Mittlerweile existieren eine Reihe unterschiedlicher Varianten des "Neuroimaging". Doch was messen so komplizierte Methoden wie fMRT, PET oder MEG überhaupt? Antwort: Verschiedene Anzeichen für neuronale Aktivität – etwa die Konzentration des im Blut der Hirngefäße gelösten Sauerstoffs, das so genannte BOLD-Signal (von englisch Blood Oxigene Level Dependent). Die bunten Flecken aus dem Hirnscan geben also nicht unmittelbar das "Feuern der Neurone" wieder; sie lassen lediglich Rückschlüsse auf Hirnaktivität zu. Doch das ist gar nicht das Hauptproblem.

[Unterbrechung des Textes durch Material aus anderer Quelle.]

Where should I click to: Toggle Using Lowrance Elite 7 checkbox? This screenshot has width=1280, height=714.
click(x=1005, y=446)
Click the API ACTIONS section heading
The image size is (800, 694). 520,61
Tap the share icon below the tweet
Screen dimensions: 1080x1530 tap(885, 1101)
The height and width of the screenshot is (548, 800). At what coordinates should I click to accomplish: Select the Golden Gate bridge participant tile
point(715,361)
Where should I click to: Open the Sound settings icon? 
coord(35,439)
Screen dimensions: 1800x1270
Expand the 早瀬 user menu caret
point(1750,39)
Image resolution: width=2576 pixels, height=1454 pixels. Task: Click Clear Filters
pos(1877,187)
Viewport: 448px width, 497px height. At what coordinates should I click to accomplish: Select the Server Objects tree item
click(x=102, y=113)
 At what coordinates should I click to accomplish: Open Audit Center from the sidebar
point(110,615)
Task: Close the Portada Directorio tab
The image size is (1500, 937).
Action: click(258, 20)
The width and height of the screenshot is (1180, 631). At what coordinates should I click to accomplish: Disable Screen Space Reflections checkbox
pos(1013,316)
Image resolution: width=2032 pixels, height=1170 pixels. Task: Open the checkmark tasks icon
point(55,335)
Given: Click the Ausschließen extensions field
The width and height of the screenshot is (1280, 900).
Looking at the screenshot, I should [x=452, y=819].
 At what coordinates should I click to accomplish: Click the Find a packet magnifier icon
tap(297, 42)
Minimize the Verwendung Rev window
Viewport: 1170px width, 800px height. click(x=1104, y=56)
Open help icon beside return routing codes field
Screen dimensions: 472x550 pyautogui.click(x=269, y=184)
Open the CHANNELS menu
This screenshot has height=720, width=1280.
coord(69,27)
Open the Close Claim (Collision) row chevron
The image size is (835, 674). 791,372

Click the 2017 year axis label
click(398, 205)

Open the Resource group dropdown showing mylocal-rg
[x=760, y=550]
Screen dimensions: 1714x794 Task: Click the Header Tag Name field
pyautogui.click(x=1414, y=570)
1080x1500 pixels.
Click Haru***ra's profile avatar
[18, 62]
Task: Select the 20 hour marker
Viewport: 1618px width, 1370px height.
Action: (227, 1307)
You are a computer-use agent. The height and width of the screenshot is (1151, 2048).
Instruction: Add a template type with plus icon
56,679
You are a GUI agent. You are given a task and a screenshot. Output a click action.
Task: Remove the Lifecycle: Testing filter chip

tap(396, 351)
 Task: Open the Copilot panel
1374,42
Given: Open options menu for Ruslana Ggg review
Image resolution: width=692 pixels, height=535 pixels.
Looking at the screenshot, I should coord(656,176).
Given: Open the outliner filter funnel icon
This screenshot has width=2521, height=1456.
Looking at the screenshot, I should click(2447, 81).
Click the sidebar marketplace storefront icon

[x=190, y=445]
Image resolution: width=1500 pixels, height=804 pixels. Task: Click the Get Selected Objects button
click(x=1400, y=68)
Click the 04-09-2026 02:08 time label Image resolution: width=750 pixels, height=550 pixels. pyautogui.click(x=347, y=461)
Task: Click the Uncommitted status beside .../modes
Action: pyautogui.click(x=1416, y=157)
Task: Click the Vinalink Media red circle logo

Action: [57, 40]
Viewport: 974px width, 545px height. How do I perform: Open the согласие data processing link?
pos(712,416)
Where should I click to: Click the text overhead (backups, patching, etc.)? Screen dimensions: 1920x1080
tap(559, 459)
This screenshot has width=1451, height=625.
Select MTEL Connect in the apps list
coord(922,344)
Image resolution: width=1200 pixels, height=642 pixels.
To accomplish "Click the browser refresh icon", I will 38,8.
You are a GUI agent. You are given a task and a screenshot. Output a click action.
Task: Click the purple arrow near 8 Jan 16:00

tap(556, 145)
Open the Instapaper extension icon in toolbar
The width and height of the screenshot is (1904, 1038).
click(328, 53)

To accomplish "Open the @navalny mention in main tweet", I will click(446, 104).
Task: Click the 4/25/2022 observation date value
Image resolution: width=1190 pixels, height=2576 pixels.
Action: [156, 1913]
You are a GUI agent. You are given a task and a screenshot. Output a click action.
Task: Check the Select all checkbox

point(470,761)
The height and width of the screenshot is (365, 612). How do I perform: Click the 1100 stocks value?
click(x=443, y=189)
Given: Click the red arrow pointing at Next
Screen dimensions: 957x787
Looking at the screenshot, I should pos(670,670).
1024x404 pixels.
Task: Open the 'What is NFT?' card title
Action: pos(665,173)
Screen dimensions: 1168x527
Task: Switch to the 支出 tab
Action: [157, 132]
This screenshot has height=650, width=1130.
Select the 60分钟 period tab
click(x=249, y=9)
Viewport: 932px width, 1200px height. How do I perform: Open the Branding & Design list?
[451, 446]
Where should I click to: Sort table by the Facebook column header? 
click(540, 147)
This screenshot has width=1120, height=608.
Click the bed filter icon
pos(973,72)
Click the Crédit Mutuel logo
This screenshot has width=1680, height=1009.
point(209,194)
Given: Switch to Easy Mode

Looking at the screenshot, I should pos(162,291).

Gravierender scheint mir: Selbst wenn wir die Stärke neuronaler Erregung messen (und das tun wir, wenn auch indirekt und mit begrenzter zeitlicher und räumlicher Auflösung), dann messen wir eben "nur" sie! Je mehr Nervenzellen zu einer bestimmten Zeit an einem bestimmten Ort im Gehirn aktiv werden, desto größer das BOLD-Signal. Kurz: Die Masse macht’s!
Nun ist aber für viele Wahrnehmungs- und Denkleistungen die Zahl der beteiligten Neurone nicht unbedingt entscheidend. Die bloße Masse "macht’s" gerade nicht – sondern das Zusammenspiel verschiedener, eng umgrenzter Neuronenverbände.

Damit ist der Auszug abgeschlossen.